**ASSIGNMENT**
Scan the entries for the word "Given", and copy every line where it appears.

=== SUPPLIED RECORDS ===

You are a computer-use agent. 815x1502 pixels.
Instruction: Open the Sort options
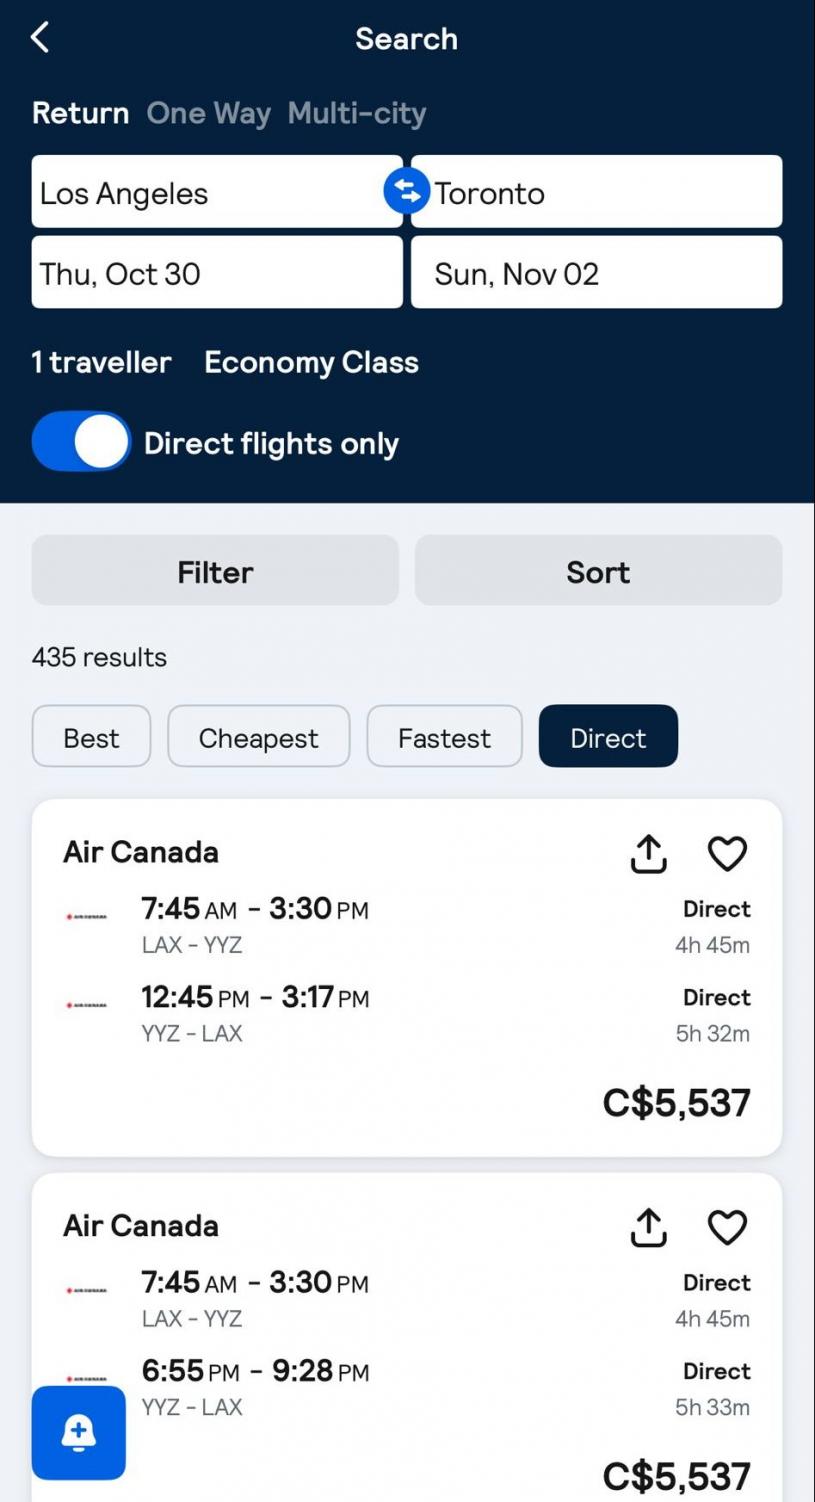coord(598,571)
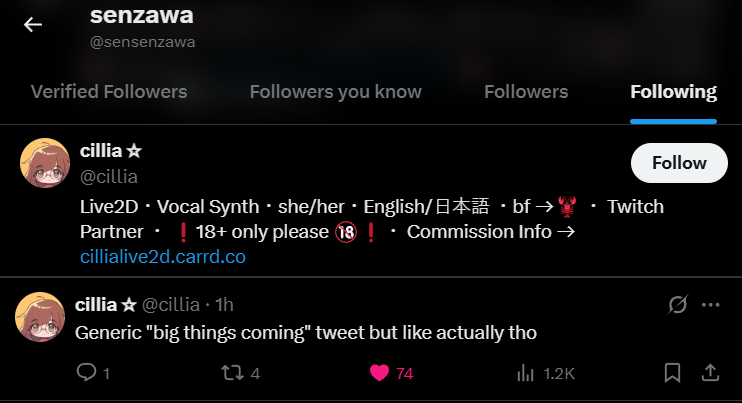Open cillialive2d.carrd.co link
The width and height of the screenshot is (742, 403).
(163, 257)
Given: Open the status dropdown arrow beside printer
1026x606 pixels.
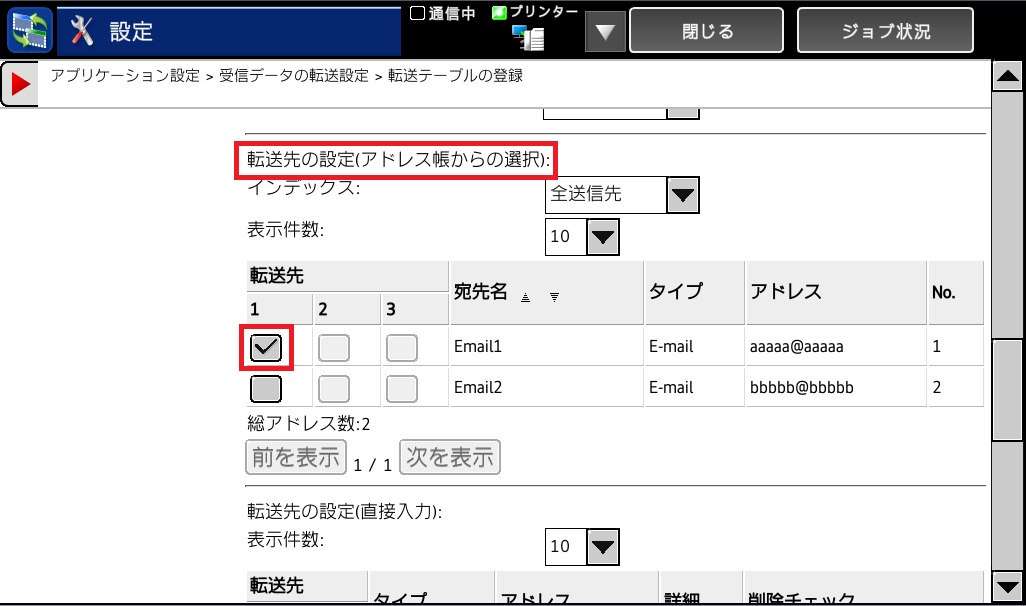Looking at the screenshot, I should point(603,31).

===
=== SUPPLIED RECORDS ===

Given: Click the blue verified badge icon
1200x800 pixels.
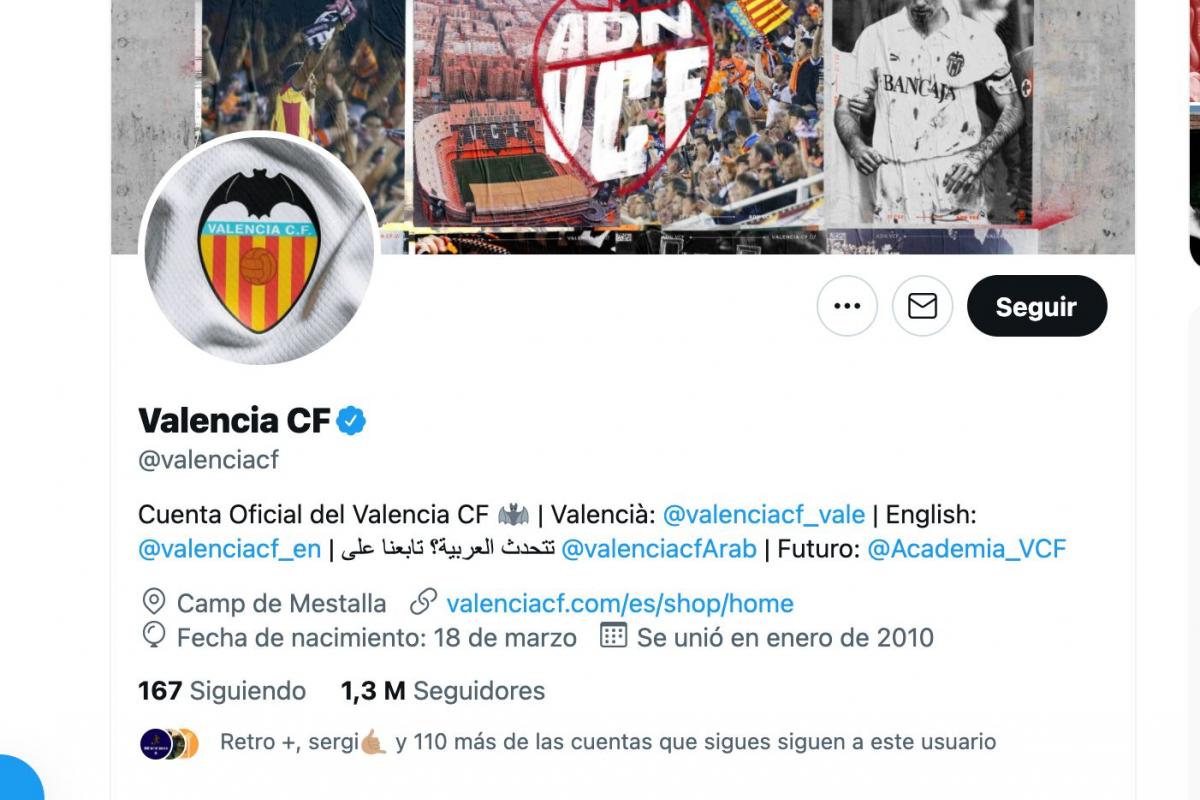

===

**ANSWER TO THIS EXERCISE**
Given: Open the status dropdown arrow beside printer
Given: Click the blue verified badge icon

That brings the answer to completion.